From: Morgantown, WV
Region: Mid-Atlantic
Topic: Diseases and Disorders, Transplants, Shrubs
Title: Transplant shock in Vacccinum corymbosum (highbush blueberry)
Answered by: Barbara Medford and Joe Marcus

QUESTION:

Blueberry plants - We planted Northland and Blue Crop, 2 of each. All 4 plants have some leaves that are turning brown. This starts at the tip of the leaf, eventually encompasses the entire leaf, and the leaf falls off. The soil pH is from 4.5 to 5. The plants get full sun. We make sure we water them regularly. What is happening to these beautiful shrubs?

ANSWER:

Vaccinium corymbosum (highbush blueberry) is indeed a beautiful native plant and the cultivars you selected are among the best. Two possibilities occur to me regarding the leaf fall you are experiencing. The first is, it sounds like you just recently planted your bushes. Any plant, no matter how tough the plant nor how delicate the handling, will suffer some leaf fall from being transplanted.

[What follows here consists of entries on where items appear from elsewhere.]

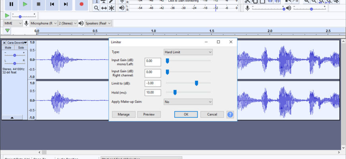Image resolution: width=346 pixels, height=159 pixels.
Task: Open the Apply Make-up Gain dropdown
Action: coord(188,102)
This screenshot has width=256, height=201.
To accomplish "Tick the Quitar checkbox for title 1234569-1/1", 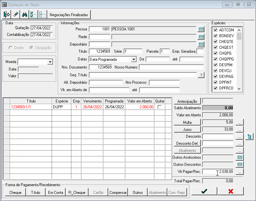I will [159, 107].
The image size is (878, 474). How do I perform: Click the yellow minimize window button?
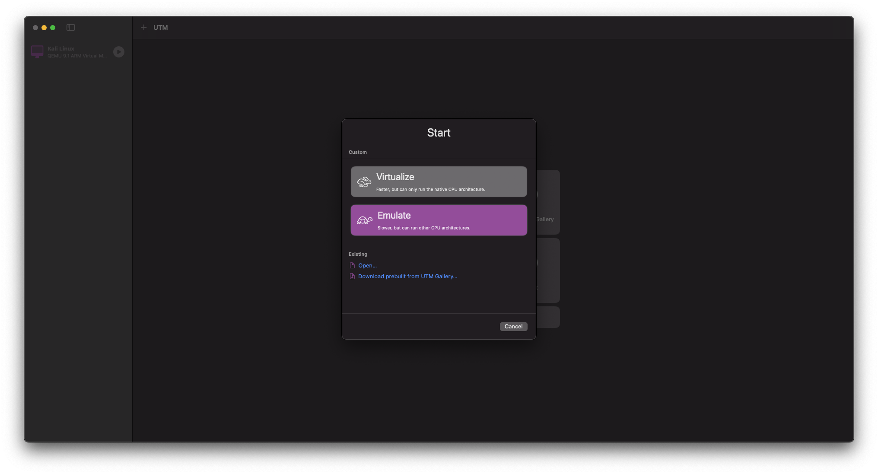click(44, 28)
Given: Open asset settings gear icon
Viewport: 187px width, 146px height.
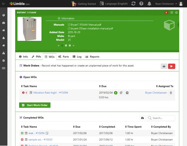Looking at the screenshot, I should 176,13.
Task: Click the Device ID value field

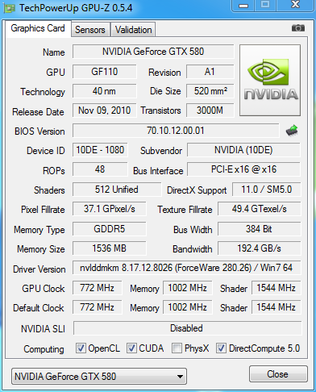Action: (100, 150)
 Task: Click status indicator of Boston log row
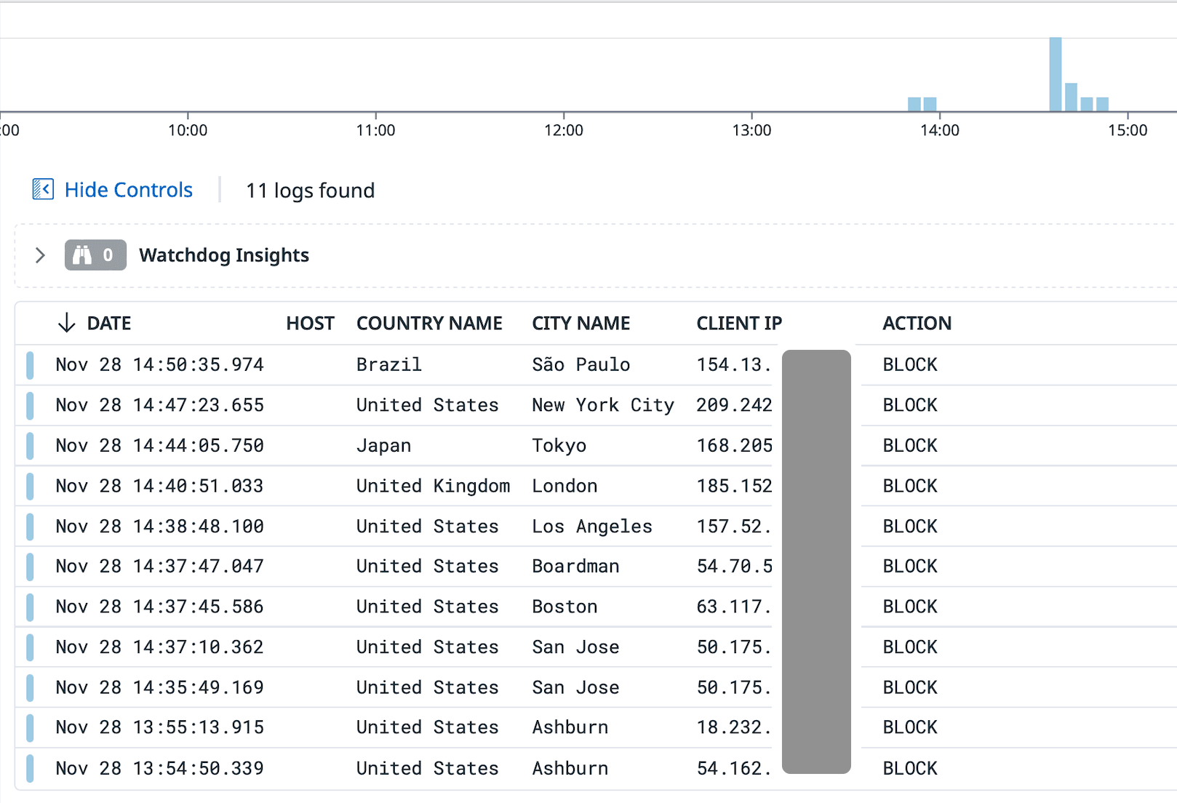tap(30, 607)
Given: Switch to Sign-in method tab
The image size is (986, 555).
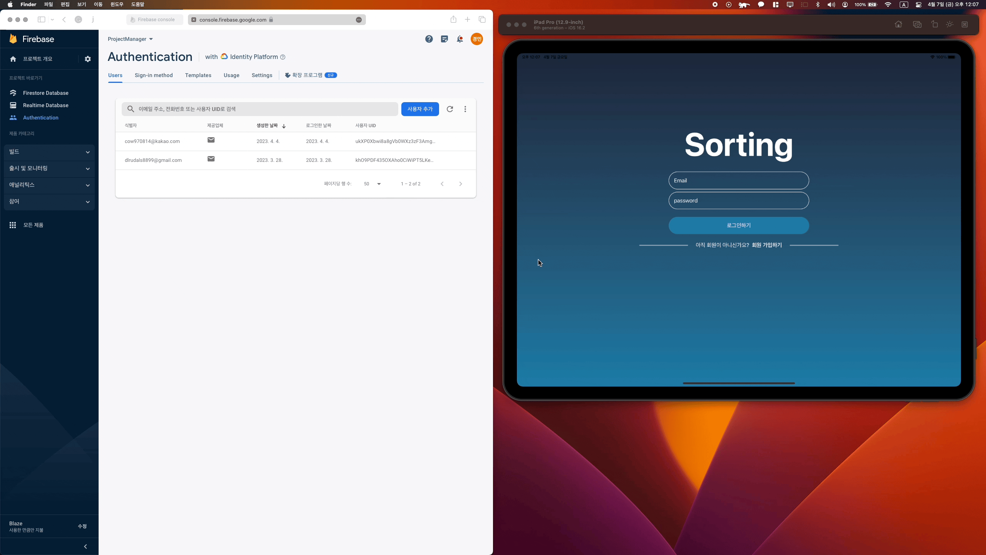Looking at the screenshot, I should point(154,75).
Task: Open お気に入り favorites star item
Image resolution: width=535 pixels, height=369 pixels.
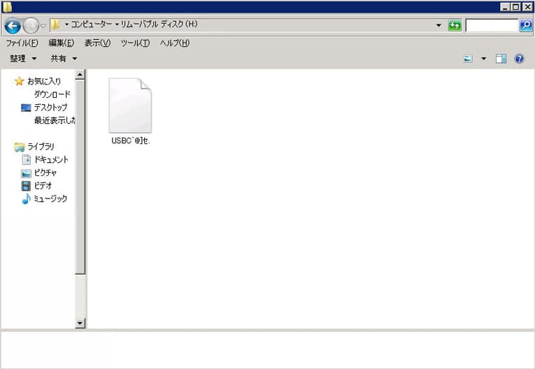Action: (43, 81)
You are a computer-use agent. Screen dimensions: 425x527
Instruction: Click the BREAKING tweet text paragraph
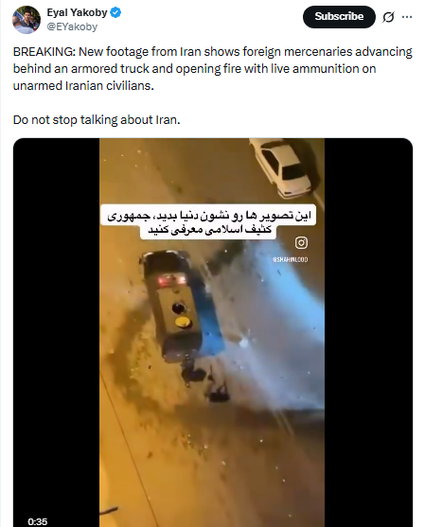[212, 68]
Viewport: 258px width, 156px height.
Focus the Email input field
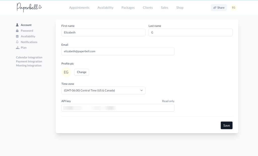click(x=118, y=51)
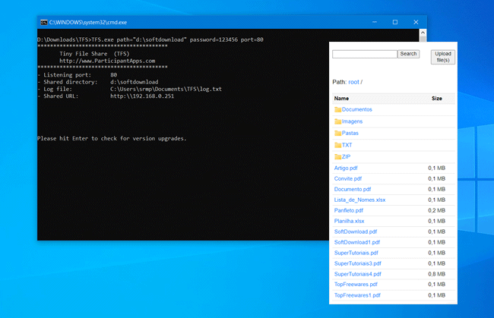Sort the list by Size column header
Viewport: 494px width, 318px height.
(436, 99)

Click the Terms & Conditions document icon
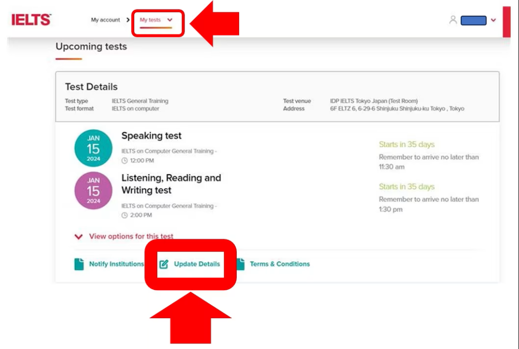tap(240, 264)
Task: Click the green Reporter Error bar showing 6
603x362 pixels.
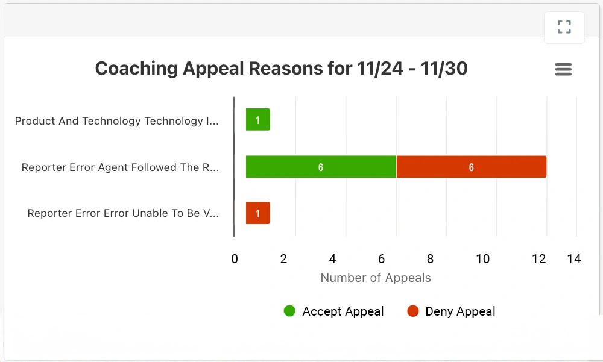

Many of the tiny little rootlets that bring moisture into the plant are damaged or lost, and the plant is expressing its displeasure by dropping some leaves. Transplant shock is exacerbated by full sun conditions. While your blueberry needs to be in full sun for maximum fruitset, it is a tough location for newly transplanted plants. A good mulch for the plant, some judicious pruning to reduce the plants' water demand and continued good irrigation should help your plants get over the transplant hump. Once established your blueberry bushes should bear fruit for decades. You and your neighborhood birds will enjoy them for years to come.

West Virginia University and Ohio State University have each published nice articles on growing blueberries. There are numerous other webpages online with similar information.